:: Selection ::
——————————
Jim Yonker

Jim Yonker

Originating from St. Louis County, Missouri, it wasn’t until my senior year in high school at Maplewood-Richmond Heights Senior High that I discovered more than a casual interest in reading chiefly because of my college-prep English class and frequent trips to the local bookstore – West Bank Books. It was that class with Lonnie Aycock and all the wonderful books he had us read and critique in class discussions and what he called written “critical comments” that lit the flame for me. I headed south with the Missouri Pacific Railroad, long since absorbed by Union Pacific, the day after graduating to put together some money for college and packed some paperbacks and my cheap guitar to keep me company since I was now venturing out into the world on my own.  The three months in Texas and Louisiana during that long, hot southern summer would yield valuable life lessons along with the hard-earned money. And, many years later, that summer would be the inspiration for my debut novel, Southern Passage.
——————————
:: Given data ::
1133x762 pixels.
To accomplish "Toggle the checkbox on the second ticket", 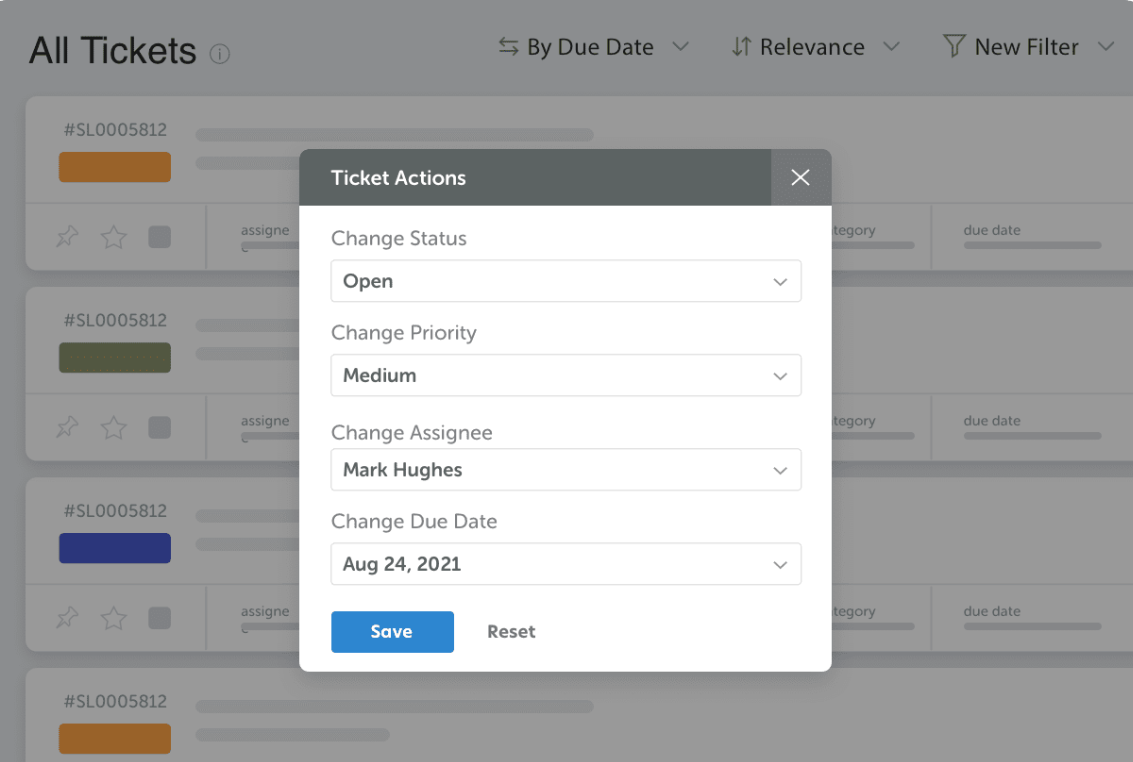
——————————
:: What to produce ::
Please explain, in one to three sentences, why the writer packed paperbacks and a guitar when heading south, according to the Jim Yonker text. The lines after the Jim Yonker text are separate material and have no connection to it.

:: Task result ::
The writer brought the paperbacks and the cheap guitar for company. After graduating, the writer was venturing out into the world alone.